___ RECORDS SHOWN ___
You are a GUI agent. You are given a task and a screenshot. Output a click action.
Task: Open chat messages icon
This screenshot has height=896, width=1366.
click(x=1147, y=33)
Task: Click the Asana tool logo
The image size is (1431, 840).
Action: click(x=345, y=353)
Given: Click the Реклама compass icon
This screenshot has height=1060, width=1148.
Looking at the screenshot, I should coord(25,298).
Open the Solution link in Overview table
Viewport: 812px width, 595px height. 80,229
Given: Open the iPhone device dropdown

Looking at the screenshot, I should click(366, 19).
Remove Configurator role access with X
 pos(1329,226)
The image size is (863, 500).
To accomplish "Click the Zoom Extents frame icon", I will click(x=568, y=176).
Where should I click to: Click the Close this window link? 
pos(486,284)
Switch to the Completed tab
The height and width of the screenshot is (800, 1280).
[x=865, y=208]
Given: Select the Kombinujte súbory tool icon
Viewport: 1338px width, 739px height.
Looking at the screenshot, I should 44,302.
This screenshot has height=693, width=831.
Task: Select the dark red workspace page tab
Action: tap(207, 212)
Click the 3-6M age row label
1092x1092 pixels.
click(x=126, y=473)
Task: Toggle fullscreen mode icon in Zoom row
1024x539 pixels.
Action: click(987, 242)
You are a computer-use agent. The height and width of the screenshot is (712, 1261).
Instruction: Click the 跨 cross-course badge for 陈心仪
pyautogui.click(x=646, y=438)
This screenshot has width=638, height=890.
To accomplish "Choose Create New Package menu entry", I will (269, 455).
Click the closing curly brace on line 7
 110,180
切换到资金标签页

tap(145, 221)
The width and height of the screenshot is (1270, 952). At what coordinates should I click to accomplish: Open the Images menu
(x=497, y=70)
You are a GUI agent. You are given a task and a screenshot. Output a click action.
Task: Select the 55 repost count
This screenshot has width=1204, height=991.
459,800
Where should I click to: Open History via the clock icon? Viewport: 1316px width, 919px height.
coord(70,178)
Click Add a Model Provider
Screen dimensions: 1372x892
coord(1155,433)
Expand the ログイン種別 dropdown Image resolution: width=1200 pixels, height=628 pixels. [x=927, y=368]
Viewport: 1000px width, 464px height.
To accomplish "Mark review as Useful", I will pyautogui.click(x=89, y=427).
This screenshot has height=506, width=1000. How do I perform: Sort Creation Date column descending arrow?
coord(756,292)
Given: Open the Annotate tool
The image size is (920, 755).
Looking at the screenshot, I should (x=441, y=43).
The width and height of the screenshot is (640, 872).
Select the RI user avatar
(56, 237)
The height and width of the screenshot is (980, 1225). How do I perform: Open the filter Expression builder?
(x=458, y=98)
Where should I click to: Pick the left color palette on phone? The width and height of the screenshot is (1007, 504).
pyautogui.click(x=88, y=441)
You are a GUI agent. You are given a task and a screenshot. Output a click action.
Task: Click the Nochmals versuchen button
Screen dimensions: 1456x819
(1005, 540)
___
→ **TASK OBJECTIVE**
Pull out every line of the listing above that contains the word "menu", copying each one in full. Count only matches with the same capitalization.

→ **ANSWER BELOW**
To accomplish "Choose Create New Package menu entry", I will (269, 455).
The width and height of the screenshot is (1270, 952). At what coordinates should I click to accomplish: Open the Images menu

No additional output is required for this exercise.